### What you have to do
Scan the records below for the line with "You are a computer-use agent. Viewport: 1512px" and the line with "Click the forward". Repeat those two lines and every line between them exactly, and nothing else.

### Extracted entries

########

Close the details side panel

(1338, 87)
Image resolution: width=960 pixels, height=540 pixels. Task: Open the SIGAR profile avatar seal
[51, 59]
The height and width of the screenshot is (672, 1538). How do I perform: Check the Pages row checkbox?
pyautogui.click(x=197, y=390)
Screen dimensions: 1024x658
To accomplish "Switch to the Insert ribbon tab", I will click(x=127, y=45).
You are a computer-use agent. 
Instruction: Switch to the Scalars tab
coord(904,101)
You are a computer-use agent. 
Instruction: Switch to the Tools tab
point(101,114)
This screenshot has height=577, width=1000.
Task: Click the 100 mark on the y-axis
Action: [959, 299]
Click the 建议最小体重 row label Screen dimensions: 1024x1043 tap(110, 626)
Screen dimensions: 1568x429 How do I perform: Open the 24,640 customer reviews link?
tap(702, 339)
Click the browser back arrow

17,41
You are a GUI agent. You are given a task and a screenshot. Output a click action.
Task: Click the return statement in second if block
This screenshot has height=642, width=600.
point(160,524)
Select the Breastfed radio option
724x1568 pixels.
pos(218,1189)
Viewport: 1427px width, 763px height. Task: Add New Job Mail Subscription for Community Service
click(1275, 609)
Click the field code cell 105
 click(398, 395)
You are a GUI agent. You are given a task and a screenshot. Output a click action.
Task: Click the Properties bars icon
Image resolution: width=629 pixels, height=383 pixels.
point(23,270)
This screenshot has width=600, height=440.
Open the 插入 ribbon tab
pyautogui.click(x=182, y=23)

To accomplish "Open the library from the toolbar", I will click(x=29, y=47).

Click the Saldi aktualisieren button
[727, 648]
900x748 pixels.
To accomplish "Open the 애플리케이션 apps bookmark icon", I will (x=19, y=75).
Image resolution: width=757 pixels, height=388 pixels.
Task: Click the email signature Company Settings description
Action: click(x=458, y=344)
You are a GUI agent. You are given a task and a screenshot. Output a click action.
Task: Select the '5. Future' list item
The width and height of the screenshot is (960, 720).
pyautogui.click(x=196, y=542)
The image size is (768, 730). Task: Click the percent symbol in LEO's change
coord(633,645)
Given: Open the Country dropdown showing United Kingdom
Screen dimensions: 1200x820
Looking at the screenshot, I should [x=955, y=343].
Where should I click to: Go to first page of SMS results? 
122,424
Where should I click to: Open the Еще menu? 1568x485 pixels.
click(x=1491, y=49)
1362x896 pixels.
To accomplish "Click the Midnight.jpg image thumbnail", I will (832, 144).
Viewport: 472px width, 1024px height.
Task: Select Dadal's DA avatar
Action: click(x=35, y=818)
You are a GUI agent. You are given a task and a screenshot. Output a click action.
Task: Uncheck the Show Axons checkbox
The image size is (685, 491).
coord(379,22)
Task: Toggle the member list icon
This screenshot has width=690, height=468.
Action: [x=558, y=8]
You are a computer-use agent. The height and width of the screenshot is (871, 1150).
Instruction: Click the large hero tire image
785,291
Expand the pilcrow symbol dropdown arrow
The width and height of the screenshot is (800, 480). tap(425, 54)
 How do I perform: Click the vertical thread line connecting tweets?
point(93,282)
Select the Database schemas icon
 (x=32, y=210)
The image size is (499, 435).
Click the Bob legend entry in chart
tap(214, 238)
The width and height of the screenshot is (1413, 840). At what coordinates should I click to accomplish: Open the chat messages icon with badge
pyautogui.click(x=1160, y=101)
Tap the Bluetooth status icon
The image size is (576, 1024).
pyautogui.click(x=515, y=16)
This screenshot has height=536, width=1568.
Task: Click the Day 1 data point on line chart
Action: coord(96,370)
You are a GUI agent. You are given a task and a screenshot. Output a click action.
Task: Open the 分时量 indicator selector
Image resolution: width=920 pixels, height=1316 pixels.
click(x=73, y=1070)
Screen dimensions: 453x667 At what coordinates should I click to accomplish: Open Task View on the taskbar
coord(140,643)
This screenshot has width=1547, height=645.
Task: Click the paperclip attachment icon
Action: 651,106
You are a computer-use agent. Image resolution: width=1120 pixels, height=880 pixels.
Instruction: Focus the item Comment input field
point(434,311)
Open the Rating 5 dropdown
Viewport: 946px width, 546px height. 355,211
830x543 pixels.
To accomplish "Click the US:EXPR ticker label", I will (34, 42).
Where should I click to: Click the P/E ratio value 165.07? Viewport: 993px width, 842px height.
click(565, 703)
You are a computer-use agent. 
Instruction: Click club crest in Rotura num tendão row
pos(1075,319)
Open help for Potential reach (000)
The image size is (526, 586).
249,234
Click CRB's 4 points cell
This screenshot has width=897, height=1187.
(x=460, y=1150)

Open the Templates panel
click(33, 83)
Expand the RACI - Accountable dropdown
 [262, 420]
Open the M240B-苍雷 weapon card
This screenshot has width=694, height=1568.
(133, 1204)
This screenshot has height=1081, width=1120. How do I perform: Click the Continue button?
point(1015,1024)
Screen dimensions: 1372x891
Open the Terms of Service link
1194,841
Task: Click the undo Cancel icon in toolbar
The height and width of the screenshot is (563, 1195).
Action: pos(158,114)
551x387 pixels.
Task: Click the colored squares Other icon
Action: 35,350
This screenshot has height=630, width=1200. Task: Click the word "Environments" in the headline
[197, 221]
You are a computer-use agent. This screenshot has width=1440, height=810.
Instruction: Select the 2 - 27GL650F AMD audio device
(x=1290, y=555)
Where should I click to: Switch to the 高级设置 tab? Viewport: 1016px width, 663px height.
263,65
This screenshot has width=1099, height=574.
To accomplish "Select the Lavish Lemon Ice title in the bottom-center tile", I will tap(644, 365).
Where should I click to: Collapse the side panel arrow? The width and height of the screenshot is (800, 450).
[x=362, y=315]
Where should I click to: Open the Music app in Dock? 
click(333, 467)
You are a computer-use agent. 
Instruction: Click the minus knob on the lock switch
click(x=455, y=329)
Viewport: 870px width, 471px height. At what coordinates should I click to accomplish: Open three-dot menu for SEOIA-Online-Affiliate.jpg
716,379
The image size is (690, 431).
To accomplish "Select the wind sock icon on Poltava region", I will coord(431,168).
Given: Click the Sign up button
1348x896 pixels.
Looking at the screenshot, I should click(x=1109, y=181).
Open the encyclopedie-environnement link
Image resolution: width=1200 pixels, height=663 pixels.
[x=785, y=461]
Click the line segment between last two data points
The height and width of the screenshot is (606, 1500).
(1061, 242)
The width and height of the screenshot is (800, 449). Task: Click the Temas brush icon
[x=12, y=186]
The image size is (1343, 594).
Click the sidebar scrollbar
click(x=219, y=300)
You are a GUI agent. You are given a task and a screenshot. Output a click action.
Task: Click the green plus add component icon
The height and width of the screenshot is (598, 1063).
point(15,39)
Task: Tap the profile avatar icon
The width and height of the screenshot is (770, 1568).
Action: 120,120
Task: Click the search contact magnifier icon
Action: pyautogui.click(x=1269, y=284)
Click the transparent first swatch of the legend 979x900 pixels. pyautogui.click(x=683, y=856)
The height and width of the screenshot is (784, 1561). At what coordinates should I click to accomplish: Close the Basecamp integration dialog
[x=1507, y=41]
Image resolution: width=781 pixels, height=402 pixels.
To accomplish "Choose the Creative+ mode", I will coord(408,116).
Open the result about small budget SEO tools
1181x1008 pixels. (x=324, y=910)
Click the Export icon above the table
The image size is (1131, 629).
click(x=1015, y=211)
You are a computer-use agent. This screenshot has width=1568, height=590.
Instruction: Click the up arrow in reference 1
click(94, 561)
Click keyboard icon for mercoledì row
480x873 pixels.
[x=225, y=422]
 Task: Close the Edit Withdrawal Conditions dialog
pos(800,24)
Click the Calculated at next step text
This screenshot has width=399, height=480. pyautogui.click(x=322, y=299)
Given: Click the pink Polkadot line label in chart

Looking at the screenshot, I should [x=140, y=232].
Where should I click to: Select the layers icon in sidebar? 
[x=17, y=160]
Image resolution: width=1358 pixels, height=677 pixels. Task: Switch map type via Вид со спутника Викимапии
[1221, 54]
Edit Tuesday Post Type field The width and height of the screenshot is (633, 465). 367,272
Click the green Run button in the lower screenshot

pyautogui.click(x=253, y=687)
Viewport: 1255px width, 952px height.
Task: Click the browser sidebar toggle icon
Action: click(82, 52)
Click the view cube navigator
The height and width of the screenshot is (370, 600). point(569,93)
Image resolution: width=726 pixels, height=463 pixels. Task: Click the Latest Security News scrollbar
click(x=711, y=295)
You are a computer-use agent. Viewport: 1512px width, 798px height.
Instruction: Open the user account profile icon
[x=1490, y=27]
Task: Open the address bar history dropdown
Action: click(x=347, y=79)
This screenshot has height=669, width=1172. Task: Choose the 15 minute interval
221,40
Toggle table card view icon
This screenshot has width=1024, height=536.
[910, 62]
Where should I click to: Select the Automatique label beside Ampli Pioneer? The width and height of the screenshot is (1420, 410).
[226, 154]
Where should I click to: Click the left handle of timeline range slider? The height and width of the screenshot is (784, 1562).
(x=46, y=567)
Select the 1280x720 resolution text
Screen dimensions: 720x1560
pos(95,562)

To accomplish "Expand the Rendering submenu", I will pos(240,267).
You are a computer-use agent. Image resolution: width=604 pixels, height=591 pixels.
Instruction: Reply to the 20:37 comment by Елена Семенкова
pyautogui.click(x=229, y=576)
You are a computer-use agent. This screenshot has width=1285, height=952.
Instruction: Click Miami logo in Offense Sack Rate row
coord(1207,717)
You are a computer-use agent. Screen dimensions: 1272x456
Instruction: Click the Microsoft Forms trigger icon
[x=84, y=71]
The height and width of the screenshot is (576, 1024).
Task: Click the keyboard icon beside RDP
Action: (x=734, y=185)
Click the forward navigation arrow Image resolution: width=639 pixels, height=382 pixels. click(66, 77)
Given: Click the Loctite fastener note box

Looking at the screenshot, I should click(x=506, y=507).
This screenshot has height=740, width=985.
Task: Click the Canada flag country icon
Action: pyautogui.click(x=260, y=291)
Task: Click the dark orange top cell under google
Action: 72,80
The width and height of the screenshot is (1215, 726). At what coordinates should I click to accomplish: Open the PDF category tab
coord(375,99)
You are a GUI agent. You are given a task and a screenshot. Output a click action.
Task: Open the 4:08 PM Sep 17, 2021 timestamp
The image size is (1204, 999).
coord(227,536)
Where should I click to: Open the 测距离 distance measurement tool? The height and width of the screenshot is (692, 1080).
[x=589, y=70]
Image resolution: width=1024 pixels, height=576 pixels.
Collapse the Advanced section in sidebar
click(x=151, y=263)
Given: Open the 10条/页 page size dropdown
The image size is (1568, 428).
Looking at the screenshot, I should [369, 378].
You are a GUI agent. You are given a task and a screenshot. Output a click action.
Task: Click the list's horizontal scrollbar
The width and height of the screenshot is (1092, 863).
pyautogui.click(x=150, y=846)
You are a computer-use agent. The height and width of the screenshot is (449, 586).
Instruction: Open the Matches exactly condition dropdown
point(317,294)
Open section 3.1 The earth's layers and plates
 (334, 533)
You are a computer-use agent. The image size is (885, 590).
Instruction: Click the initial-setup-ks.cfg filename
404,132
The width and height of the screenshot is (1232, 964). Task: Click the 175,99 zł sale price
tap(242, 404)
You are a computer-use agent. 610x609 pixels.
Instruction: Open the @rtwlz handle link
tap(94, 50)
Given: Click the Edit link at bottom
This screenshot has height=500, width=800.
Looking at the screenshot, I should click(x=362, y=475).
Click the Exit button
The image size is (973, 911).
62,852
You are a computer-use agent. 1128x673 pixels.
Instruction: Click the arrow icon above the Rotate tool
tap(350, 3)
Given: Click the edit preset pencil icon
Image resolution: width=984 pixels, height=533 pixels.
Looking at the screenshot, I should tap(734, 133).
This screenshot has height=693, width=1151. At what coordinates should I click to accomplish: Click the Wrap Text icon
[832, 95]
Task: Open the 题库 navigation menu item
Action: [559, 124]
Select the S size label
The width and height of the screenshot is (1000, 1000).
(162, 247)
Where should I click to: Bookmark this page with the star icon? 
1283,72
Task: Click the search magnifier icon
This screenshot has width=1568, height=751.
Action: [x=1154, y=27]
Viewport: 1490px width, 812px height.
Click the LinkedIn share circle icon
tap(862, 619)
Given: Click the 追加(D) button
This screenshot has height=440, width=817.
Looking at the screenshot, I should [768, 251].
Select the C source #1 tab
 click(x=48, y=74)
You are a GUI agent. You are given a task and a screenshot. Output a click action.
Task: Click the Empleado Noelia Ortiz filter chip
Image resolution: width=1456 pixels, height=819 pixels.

########

### Response
You are a computer-use agent. Viewport: 1512px width, 798px height.
Instruction: Open the user account profile icon
[x=1490, y=27]
Task: Open the address bar history dropdown
Action: click(x=347, y=79)
This screenshot has height=669, width=1172. Task: Choose the 15 minute interval
221,40
Toggle table card view icon
This screenshot has width=1024, height=536.
[910, 62]
Where should I click to: Select the Automatique label beside Ampli Pioneer? The width and height of the screenshot is (1420, 410).
[226, 154]
Where should I click to: Click the left handle of timeline range slider? The height and width of the screenshot is (784, 1562).
(x=46, y=567)
Select the 1280x720 resolution text
Screen dimensions: 720x1560
pos(95,562)

To accomplish "Expand the Rendering submenu", I will pos(240,267).
You are a computer-use agent. Image resolution: width=604 pixels, height=591 pixels.
Instruction: Reply to the 20:37 comment by Елена Семенкова
pyautogui.click(x=229, y=576)
You are a computer-use agent. This screenshot has width=1285, height=952.
Instruction: Click Miami logo in Offense Sack Rate row
coord(1207,717)
You are a computer-use agent. Screen dimensions: 1272x456
Instruction: Click the Microsoft Forms trigger icon
[x=84, y=71]
The height and width of the screenshot is (576, 1024).
Task: Click the keyboard icon beside RDP
Action: (x=734, y=185)
Click the forward navigation arrow Image resolution: width=639 pixels, height=382 pixels. click(66, 77)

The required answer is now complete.